Judge denies CDC request to hold off on Conditional Sail Order injunction
A federal judge has denied the U.S. Centers for Disease Control and Prevention’s (CDC) request to wait on eliminating the Conditional Sail Order (CSO) while the appeal process takes place.
On Tuesday, the CDC appealed the decision for a preliminary injunction against the CDC in allowing the CSO to be waived for Florida ports. The CDC also wanted the injunction to be stayed before it goes into effect on July 18.
Judge Steven D. Merryday reiterated his feelings in a three page response to the CDC's request for a stay, saying the CDC had exceeded its authority, "a stay that would serve to extend the unwarranted, unprecedented, and injurious exercise of governmental power by one person, the Director of CDC — is DENIED."
The Judge actually bolded and put the entire word "denied' in capital letters.
Judge Merryday went on to say that his conclusion is the CDC can show no factor that outweighs the need to conclude an unwarranted and unprecedented exercise of governmental power.
He also called out the CDC's claim that their actions are about protecting the public health, "this action is not about what health precautions against COVID-19 are necessary or helpful aboard a cruise ship; this action is about the use and misuse of governmental power."
As a result, the CSO will be stopped by order of the court at 12:01 a.m.

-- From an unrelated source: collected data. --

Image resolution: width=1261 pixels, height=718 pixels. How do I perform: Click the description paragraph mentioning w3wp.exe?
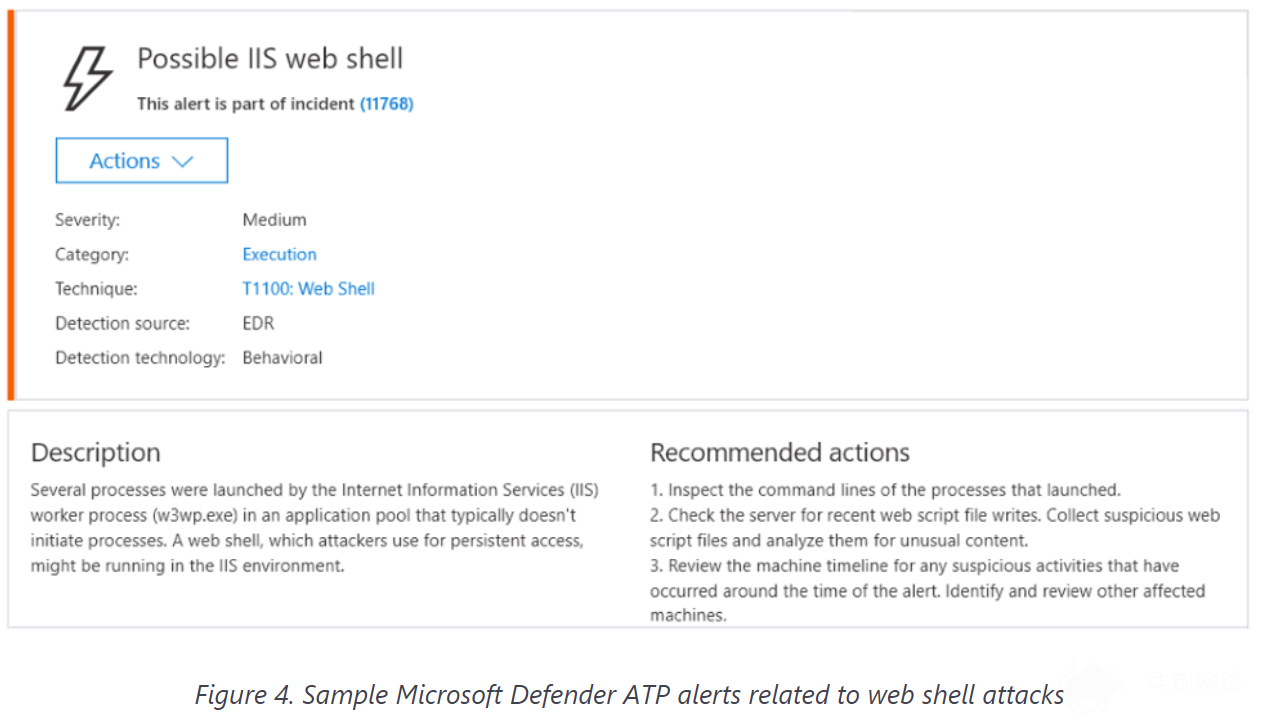(x=315, y=528)
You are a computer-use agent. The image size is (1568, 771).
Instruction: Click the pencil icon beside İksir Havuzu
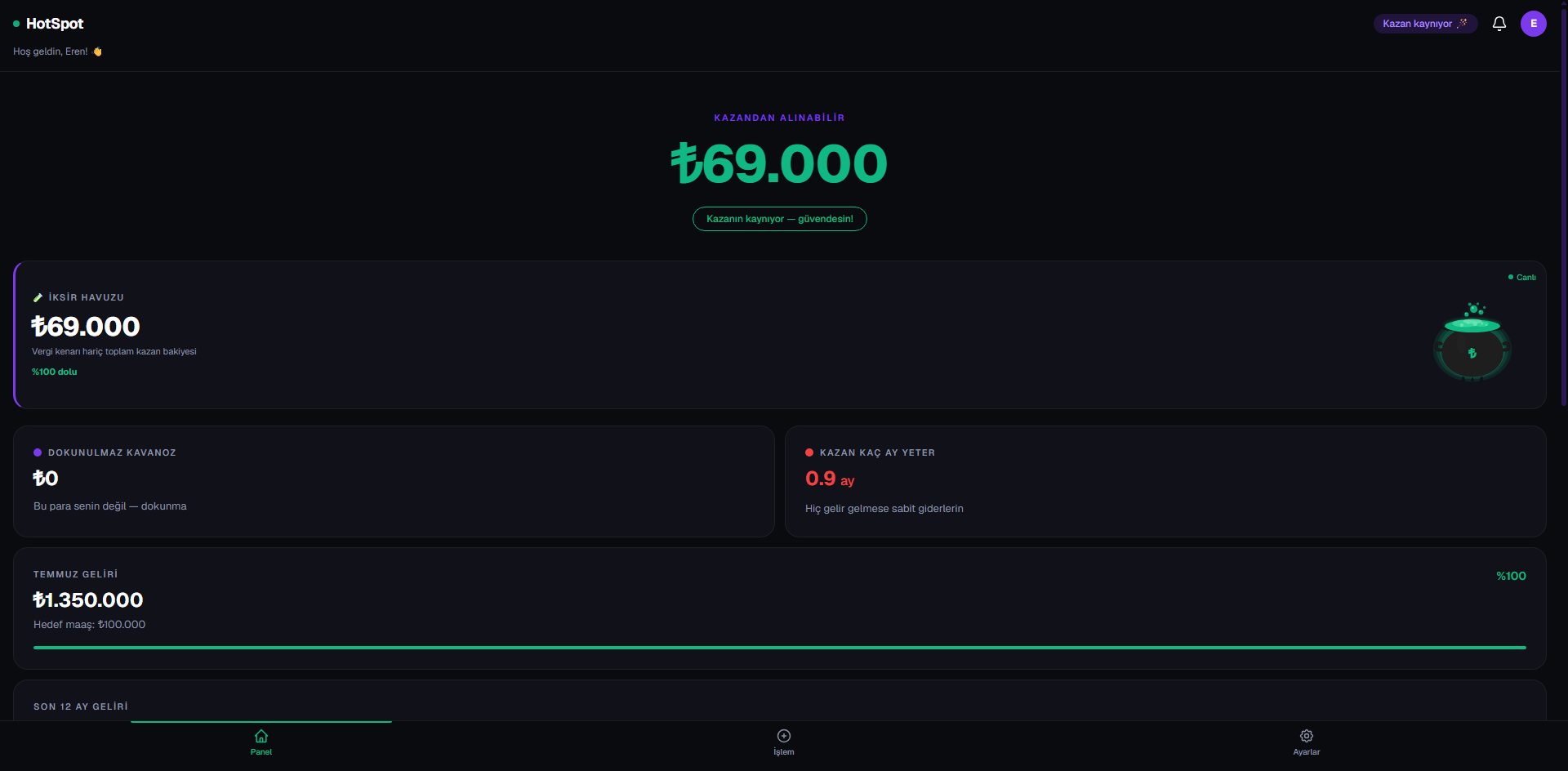[x=38, y=297]
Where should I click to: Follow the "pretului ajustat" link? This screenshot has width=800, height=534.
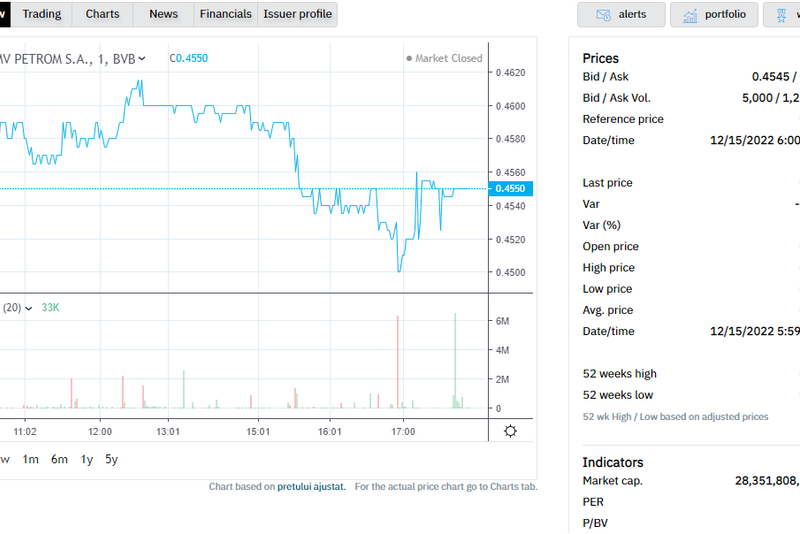click(312, 486)
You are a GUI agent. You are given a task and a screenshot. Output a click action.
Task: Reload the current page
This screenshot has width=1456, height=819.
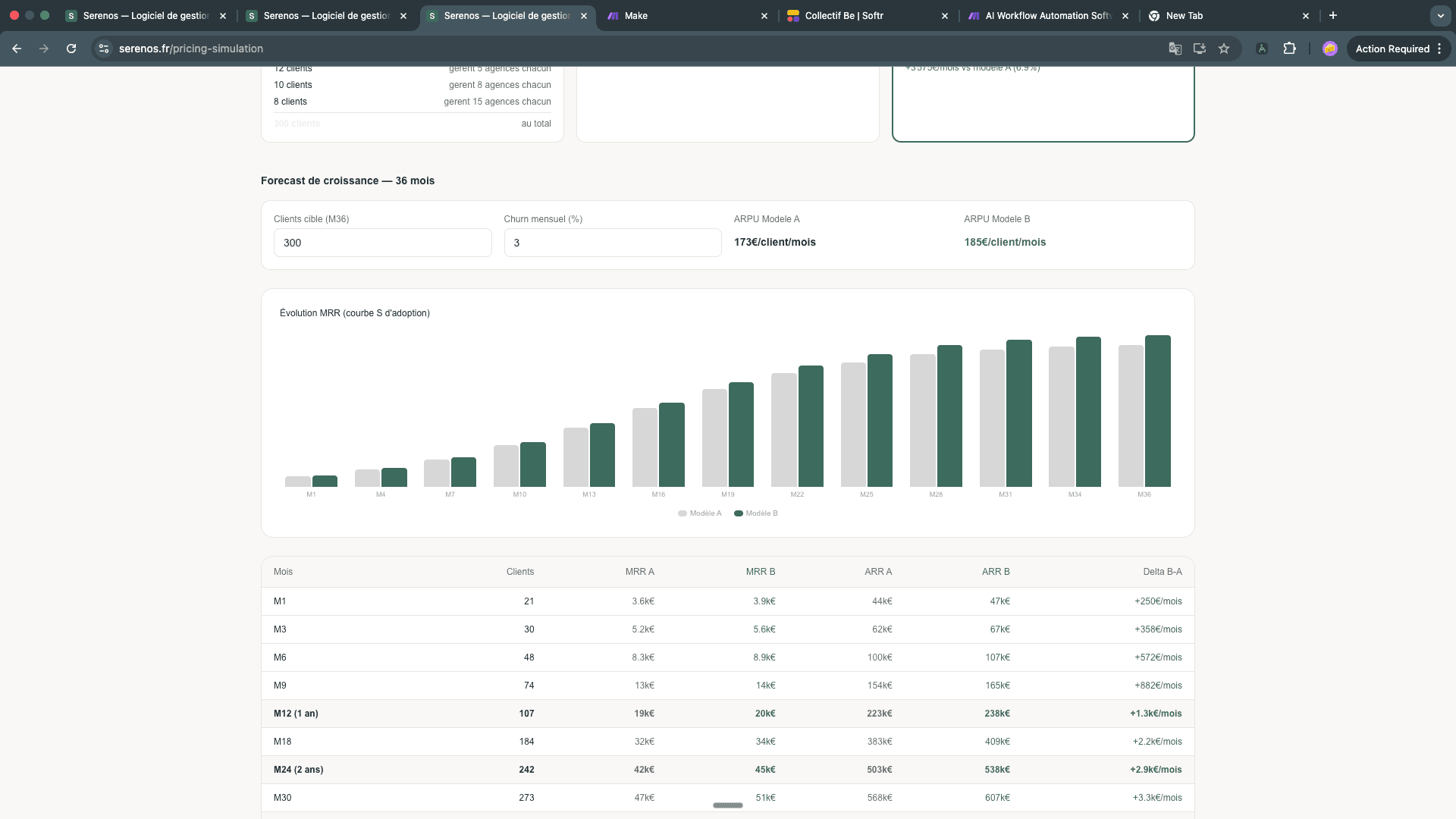pos(71,49)
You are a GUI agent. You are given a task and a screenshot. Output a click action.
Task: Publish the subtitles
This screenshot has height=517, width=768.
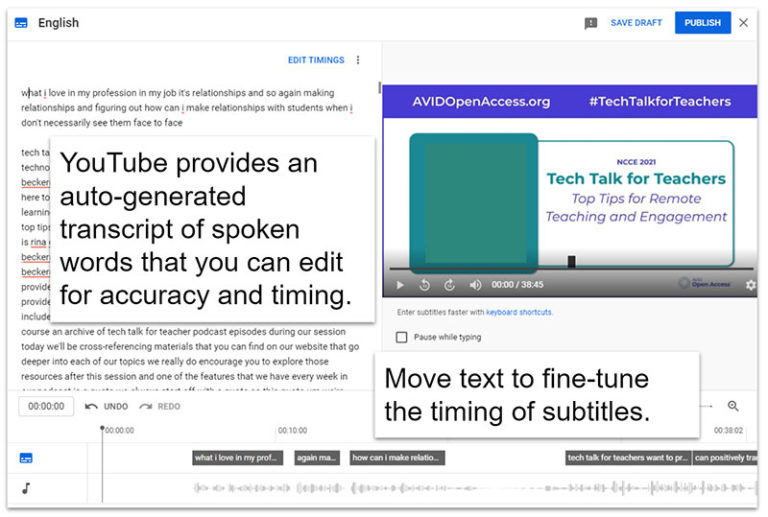point(702,23)
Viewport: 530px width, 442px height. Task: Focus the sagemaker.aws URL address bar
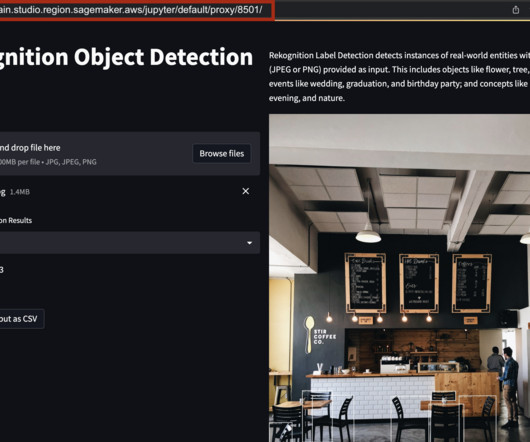135,10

EDT on JULY 18, 2021. At that time, the CSO the measures promulgated under the conditional sailing order will become a recommendation or guideline, and not be required.
Why the CDC isn't getting its way
Judge Merryday took some time in his decision to outline the reasons why he is not granting the CDC a stay during the appeal.
It boils down to a few key issues for the judge:
- CDC remains dismissive of the requirements of the Administrative Procedure Act,
- CDC remains dismissive of the manifest disjunction between the statute granting CDC authority and the authority CDC purports to exercise over the cruise industry
- CDC remains dismissive of state and local health regulation and dismissive of the cruise industry’s self-regulation
- CDC remains dismissive of successful cruise ship operation elsewhere in the world
He was also surprised the CDC did not want to take an opportunity to work on an alternative to the CSO, which was offered as part of the judge's original decision.
Cruise industry supporters will take solace in the words chosen by Judge Merryday, which paints the CDC in an unfriendly light as they squirm to find a way to get a favorable outcome.
Although CDC invariably garnishes the argument with dire prospects of “transmission” of COVID-19 aboard a cruise vessel, these dark allusions dismiss state and local health authorities, the industry’s self-regulation, and the thorough and costly preparations and accommodations by all concerned to avoid “transmission” and to confine and control the “transmission,” if one occurs. In other words, CDC can show no factor that outweighs the need to conclude an unwarranted and unprecedented exercise of governmental power.